On se souviendra que le Conseil de la concurrence (devenu l’Autorité de la concurrence), avait in extremis avant Noël 2008, ordonné la suspension à titre conservatoire de la clause d’exclusivité qui liait Apple et Orange pour la vente de l’iPhone en France (Conseil de la concurrence 08-MC-01 du 17 décembre 2008). L’Autorité, approuvée ensuite par la Cour d’appel de Paris, avait notamment considéré que la clause d’exclusivité était d’une durée exceptionnellement longue (5 ans) au regard de la pratique sur le marché.
Deux moyens viennent soutenir la décision de cassation.
La Cour de cassation précise en premier lieu que les juges d’appel auraient dû rechercher, comme ils y était invités, si l’existence de terminaux concurrents de l’iPhone, nouvel entrant sur le marché des « smartphones », n’était pas de nature à permettre aux opérateurs de téléphonie mobile concurrents d’Orange, de proposer aux consommateurs des offres de services de téléphonie et internet haut débit mobiles associées à des terminaux, concurrentes de celles proposées par Orange avec l’iPhone.
La Cour d’appel (et à travers elle, l’Autorité de la concurrence) est donc critiquée pour son manque de rigueur dans l’analyse menée : il n’était pas suffisant d’affirmer le caractère attractif dudit produit.
La Cour de cassation condamne par ailleurs l’insuffisance de motivation concernant la prétendue disproportion entre la durée de l’exclusivité et les investissements consentis. Selon la Cour, le raisonnement de la Cour d’appel présuppose que, sans cette période d’exclusivité, Orange n’aurait pas pu conserver ou gagner tout ou partie des clients utilisateurs d’iPhone.
Les juges de la Cour suprême ont considéré que, en prenant en considération la totalité du chiffre d’affaires généré par les communications des acheteurs d’iPhone comme preuve d’un retour rapide sur investissement, sans vérifier notamment si Orange aurait pu, en tout état de cause, conserver ou acquérir tout ou partie des clients de l’iPhone, la Cour d’appel a commis une erreur de raisonnement.

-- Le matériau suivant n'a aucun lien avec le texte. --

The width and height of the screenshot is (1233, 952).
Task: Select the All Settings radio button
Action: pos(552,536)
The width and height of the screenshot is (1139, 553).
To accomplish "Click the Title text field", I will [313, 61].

Selon la Cour de cassation en effet, seule une partie de ce chiffre d’affaires (un revenu additionnel) aurait dû être prise en compte pour évaluer la proportionnalité de la durée de l’exclusivité au regard des investissements consentis.

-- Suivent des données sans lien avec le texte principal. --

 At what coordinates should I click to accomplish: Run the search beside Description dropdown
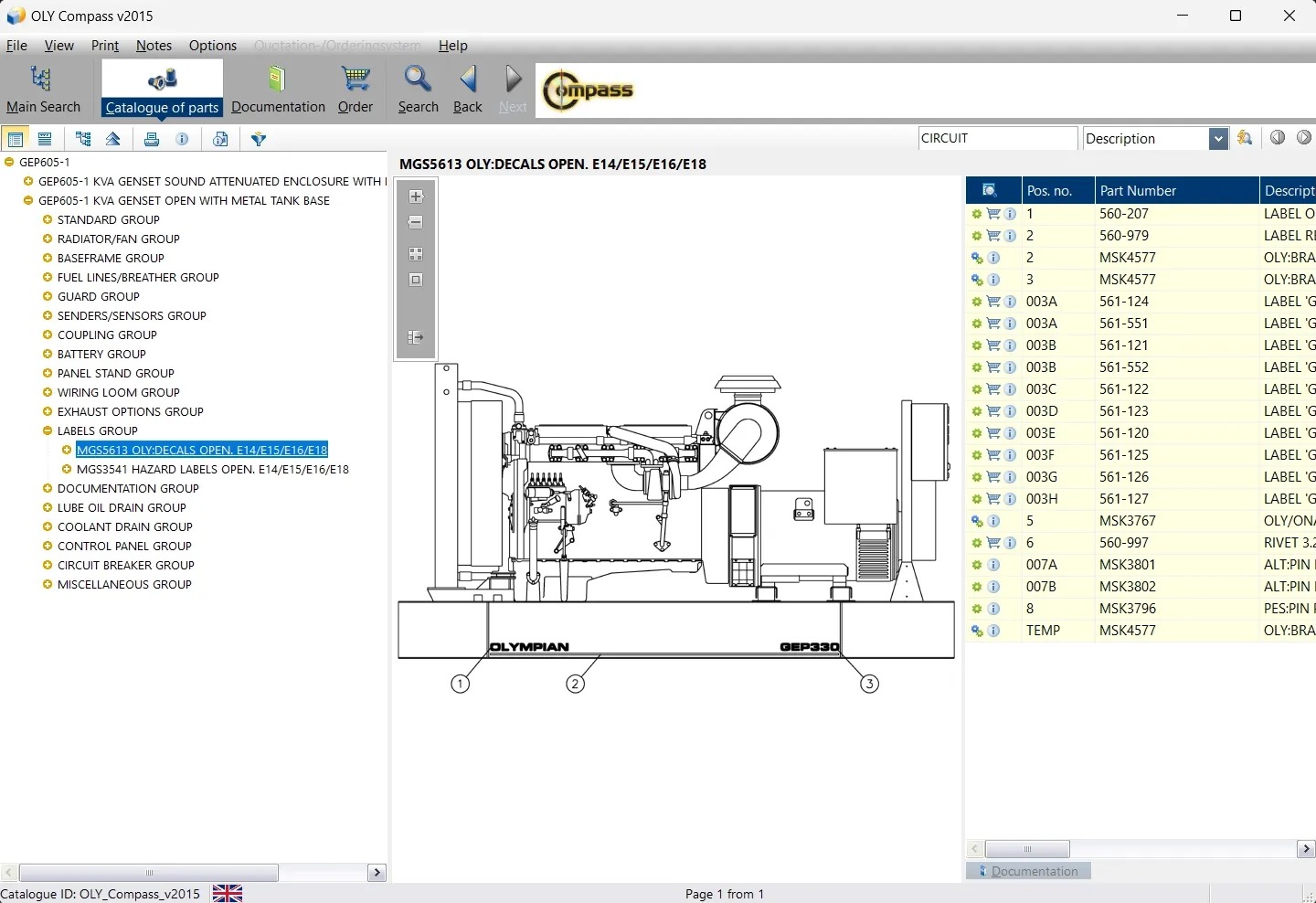tap(1245, 138)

Les parties sont donc dans l’état préalable à l’arrêt cassé. L’affaire a été renvoyée devant la même Cour d’appel, autrement composée, pour être à nouveau jugée. Il semblerait cependant que cette procédure ne soit pas suivie. En effet, l’opérateur qui a entamé une procédure d’engagement avec l’Autorité de la concurrence, ne donnera pas suite. En pratique, cette décision n’aura donc aucun impact, Apple et Orange (France Télécom) ayant d’ores et déjà renoncé en novembre 2009 à réserver la commercialisation de la version courante de l’iPhone à un partenaire exclusif en France.